SET PROBLEM A:
Using the text on ESGF publisher internals, explain in one to three sentences what prompts the publisher to create a new datasetVersion and how that version's number relates to the earlier one.
SET PROBLEM B:
Extend the text on ESGF publisher internals by writing on from the end of its entry on experiments.

## Begin TEXT SEGMENT

ESGF_Publisher_Internals - ESGF/esgf.github.io GitHub Wiki

ESGF Publisher Internals

Introduction

The purpose of the ESGF publisher is twofold:

  • Make data accessible to ESGF users
  • Make associate metadata searchable by ESGF users.

The publisher interfaces with three of the main ESGF components:

  • Postgres database
    • Store all metadata
  • THREDDS Data Server (TDS)
    • Define metadata in a standard, web-accessible form: TDS catalogs
    • Make data accessible
  • SOLR index
    • Make metadata searchable

The publisher is implemented in Python, and is organized and distributed in the esgcet package.

Data Model

dataset_illus.png

Also reference the publisher [ database schema ](http://www- pcmdi.llnl.gov/esgcet/esgcet_schema.png) .

The central data objects in the publisher are:

  • Datasets and datasetVersions
    • Conceptually a datasetVersion is a collection of data stored in one or more physical data files (called fileVersions here). Typically the files are in a self-describing data format such as netCDF.
    • As the above figure illustrates, a datasetVersion may be thought of in either of two equivalent ways:
      • as a collection of fileVersions, or
      • as a collection of variables.
    • When one or more files in a datasetVersion is modified, the publisher creates a new datasetVersion with a new version number which is larger than the previous version. The sequence of related datasetVersion objects is called a dataset.
    • A datasetVersion is the unit of publication in ESGF, meaning that the typical action of the publisher is to publish one or more datasetVersions.
    • We often use the term dataset instead of datasetVersion when there is no risk of confusion.
    • A dataset is associated with exactly one project, model, and experiment.
  • Variables and fileVariables
    • A variable is a multidimensional array, with named dimensions and associated attributes, for example: sea_level_pressure(lat, lon, time). A variable may span multiple files, as illustrated above.
    • A fileVariable is the portion of a variable in a single fileVersion.
    • Part of the publisher workflow is to combine fileVariables from related files into variables. This process is called aggregation. In the THREDDS context, a variable is called an aggregation. Aggregation is done on a single dimension, typically time. Variables are aggregated only for the last datasetVersion (highest version number).
  • Files and fileVersions
    • A fileVersion is a single physical file, containing a collection of multidimensional fileVariables.
    • If a fileVersion is replaced by publishing a different file of the same base name, a new fileVersion is created. The sequence of fileVersions is called a file. All fileVersions associated with a file have the same name, but may exist in different directories.
    • A given file belongs to one and only one dataset.
  • Project
    • A project is a collection of datasets, together with associated metadata. For example, 'CMIP5'.
  • Models
    • A model is a computer program that generates data. A model is associated with exactly one project. For example, 'HadGEM2-AO'.
  • Experiments
    • An experiment is the configuration (boundary conditions, input, etc.) of a model that generates a dataset. For example, 'historical'.

## End TEXT SEGMENT
## Begin DATASET SECTION

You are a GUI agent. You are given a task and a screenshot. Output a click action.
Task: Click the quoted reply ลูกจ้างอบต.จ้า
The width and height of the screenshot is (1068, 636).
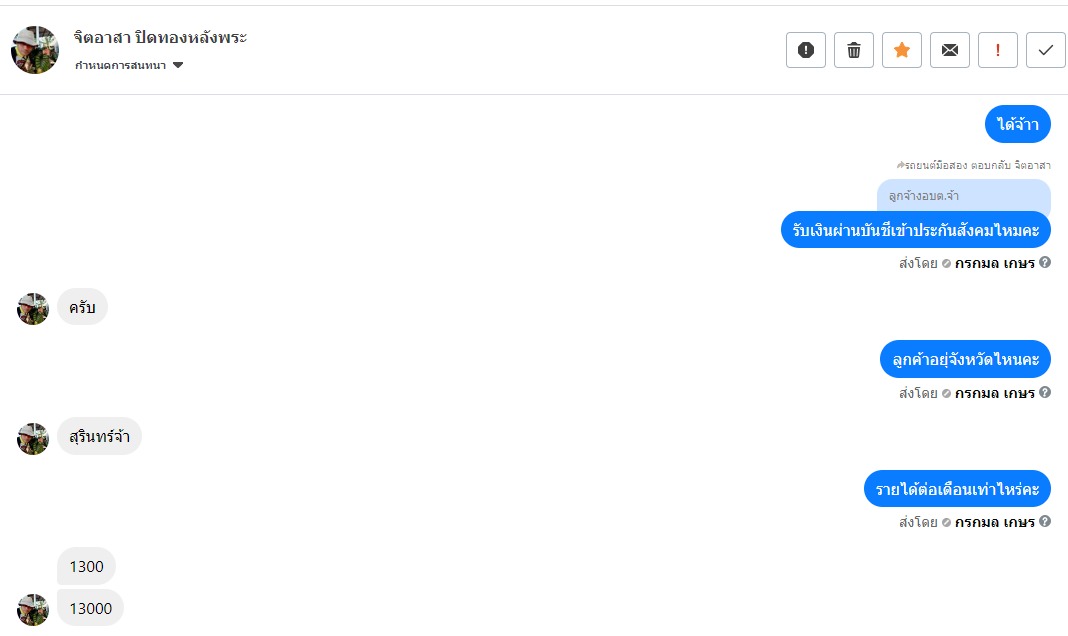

## End DATASET SECTION

EXERCISE RESPONSE A:
The publisher creates a new datasetVersion when one or more files in an existing datasetVersion are modified. The new datasetVersion gets a version number larger than the previous one, and the sequence of related datasetVersions is called a dataset.

EXERCISE RESPONSE B:
    • An experiment is associated with exactly one project.

Code Layout

The esgcet publisher packages contains subpackages:

  • config: Defines the data handlers that are used to extract metadata, and configuration functions for reading the esg.ini configuration file.
  • model: Defines the data objects, and their mappings to the SQL database.
  • publish: Functionality for extracting metadata, generating THREDDS catalogs, and publishing metadata.
  • query: Metadata querying for the local SQL database and remote SOLR indexes.
  • schema_migration: Definition of SQL database tables; versioned control of database schemas.
  • ui: GUI interface.

See the autogenerated [ esgcet package documentation ](http://www- pcmdi.llnl.gov/esgcet/doc) .

Workflow

publisher_workflow.png

The above diagram shows the workflow when a dataset is published. Unpublishing essentially follows the reverse direction.

  • Scan data and save to SQL database:
    • The function esgcet.publish.extract.extractFromDataset scans the files in the dataset and populates the associated SQL database tables for:
      • datasets, datasetVersions
      • files, fileVersions
      • fileVariables (partially)
  • Aggregate fileVariables into variables:
    • The function esgcet.publish.extract.aggregateVariables creates variables, and populates the SQL database for:
      • fileVariables
      • variables
  • Generate THREDDS catalogs
    • The function esgcet.publish.thredds.generateThredds writes THREDDS catalogs.
    • updateThreddsMasterCatalog and updateThreddsRootCatalog write the master and root THREDDS catalogs.
    • reinitializeThredds reinitializes the TDS, making the catalog visible.
  • Publish THREDDS catalogs to the SOLR index.
    • Function esgcet.publish.publish.publishDataset contacts the index node through either a RESTful or Hessian API. The index node harvests the THREDDS catalog and makes the dataset metadata searchable.

Database Interface

The database interface is managed by the SQLAlchemy object-relational system. Persistent data classes are defined and mapped to SQL data tables. Setting and referencing data instances generates corresponding database reads and writes. The O-R model dramatically simplifies coding by largely removed the need for explicit SQL calls.

All esgcet persistent data objects and SQL tables are defined in package esgcet.model.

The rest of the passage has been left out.